Our study has several advantages and limitations. First, it is the largest study to date to investigate a broad range of DNA repair gene polymorphisms for colorectal adenoma risk. Although still somewhat underpowered to examine gene–environment interactions for the SNPs of moderate association, our findings provide promising leads for replication in future pooled analyses. Future analyses exploring these interactions with regard to colorectal cancer may lead to additional insight into colorectal neoplasm progression. Our study included only advanced adenoma cases and so the results may not be generalizable to non-advanced adenomatous polyps; however, advanced adenomas are more to progress to colorectal cancer and therefore clinically more relevant. Moreover, our study only included left-sided adenomas in the distal colon and rectum. Thus, the results of our study may not be generalizable to adenomas observed in the proximal colon, which may be more probably to occur as the result deficiencies in MMR. In addition, our study population came from a cancer prevention screening trial in which participants were generally more probably to be Caucasian, more educated, less probably to smoke and more physically active than the general population (56
). Thus, our results may not be broadly generalizable to the entire population or to other ethnicities. However, since our case–control study was nested within a randomized population-based colorectal cancer screening trial, this reduces the potential for selection bias often inherited in clinic-based case–control studies of adenoma, where persons may undergo endoscopy for reasons other than routine screening, such as gastrointestinal symptoms, blood in their stools, diagnostic follow-up or because they have a family history of colorectal cancer.

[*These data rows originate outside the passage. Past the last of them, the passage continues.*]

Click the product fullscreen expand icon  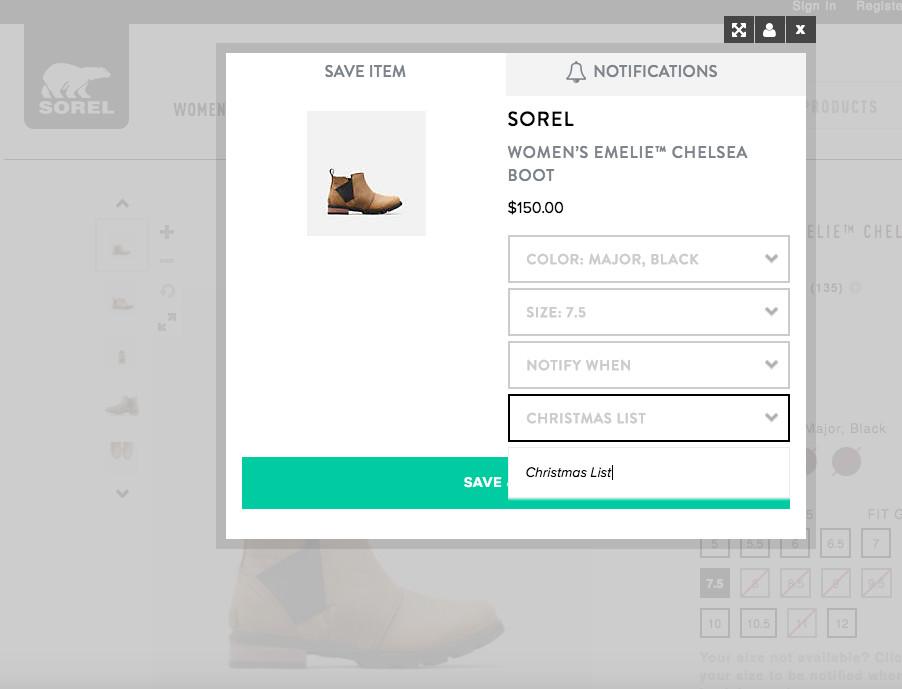(x=167, y=322)
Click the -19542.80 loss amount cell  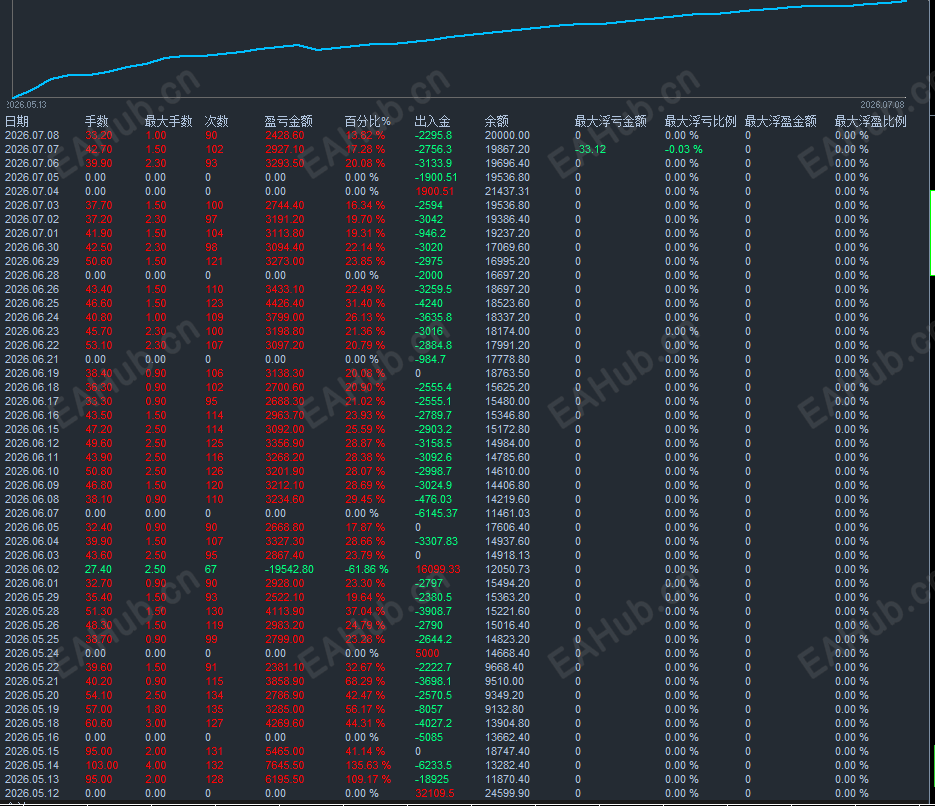click(289, 569)
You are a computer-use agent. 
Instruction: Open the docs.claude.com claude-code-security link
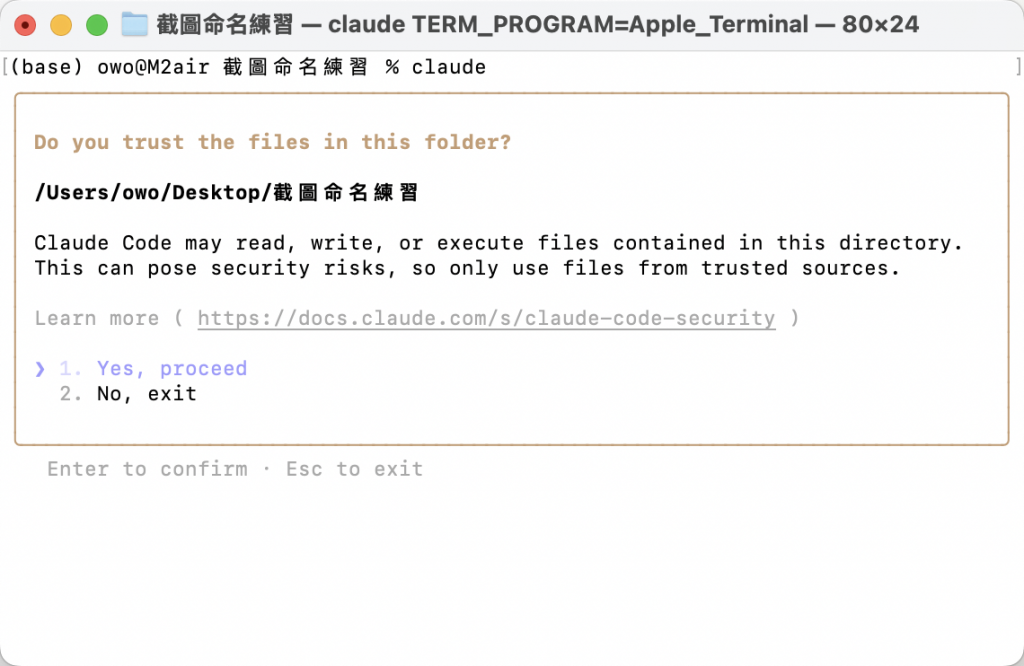[x=487, y=319]
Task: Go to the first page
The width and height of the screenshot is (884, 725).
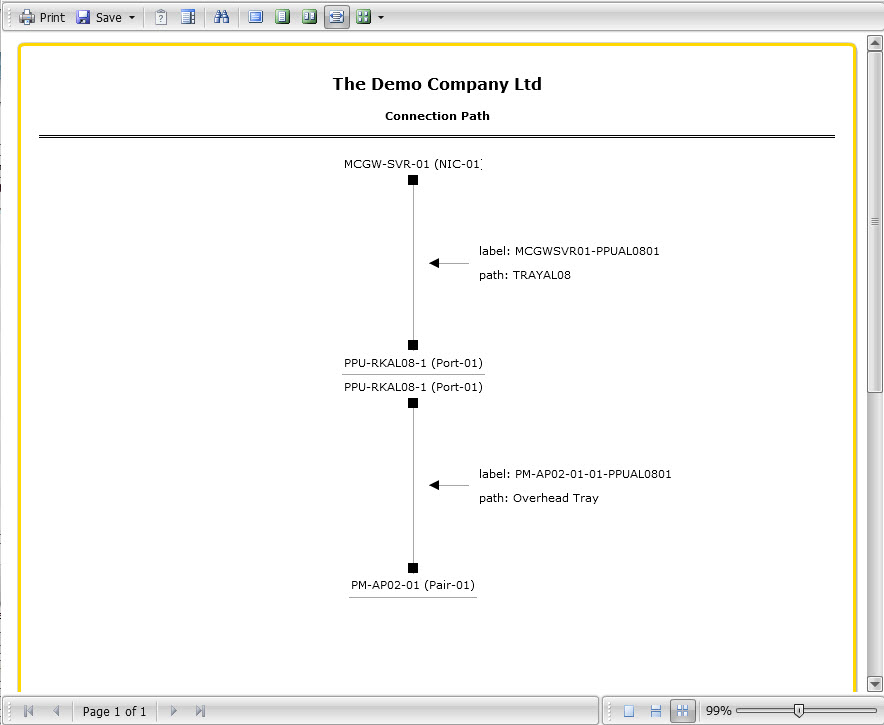Action: (28, 711)
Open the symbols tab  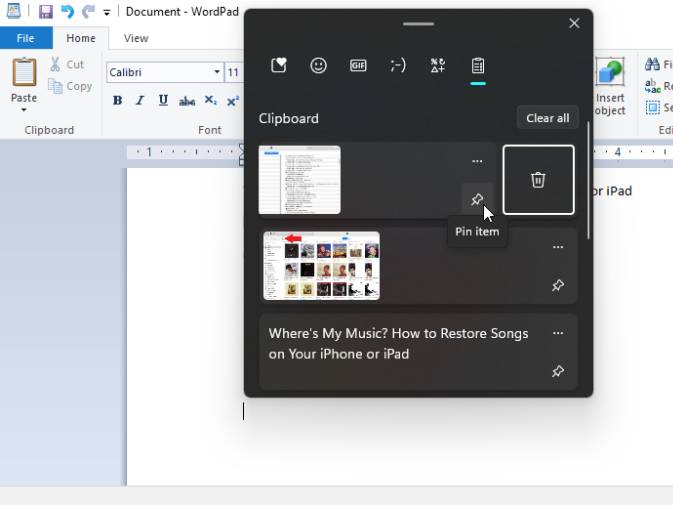(438, 66)
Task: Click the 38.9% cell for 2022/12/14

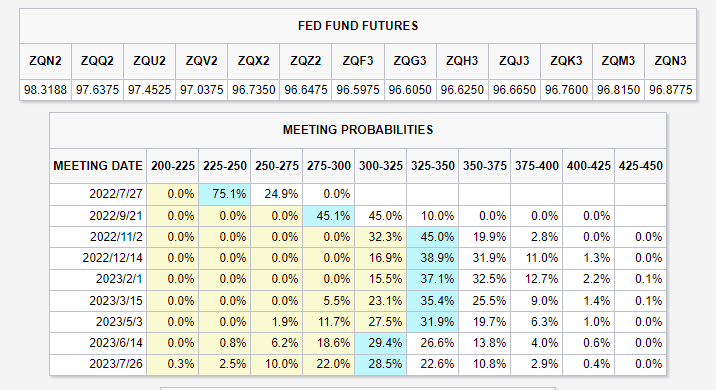Action: [x=432, y=258]
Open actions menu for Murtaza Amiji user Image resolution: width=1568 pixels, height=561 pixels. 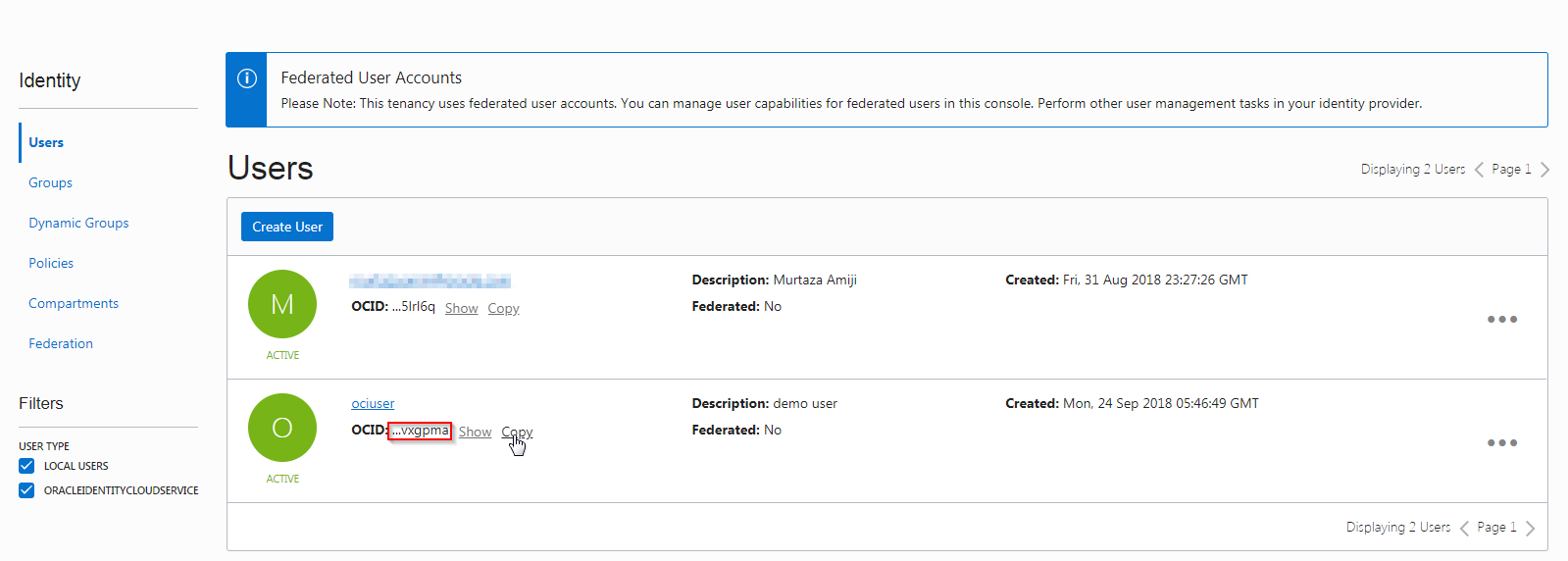pos(1501,320)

In summary, in this large comprehensive study of DNA repair gene polymorphisms and colorectal adenoma risk, we found that an SNP in EXO1 predicted to deleteriously alter function was associated with increased adenoma risk. The association was restricted to ever smokers and stronger in current smokers than former smokers. Although additional studies are needed to confirm our findings, this intriguing result suggests that genetic variation in EXO1 may modify susceptibility to colorectal adenoma, particularly among smokers.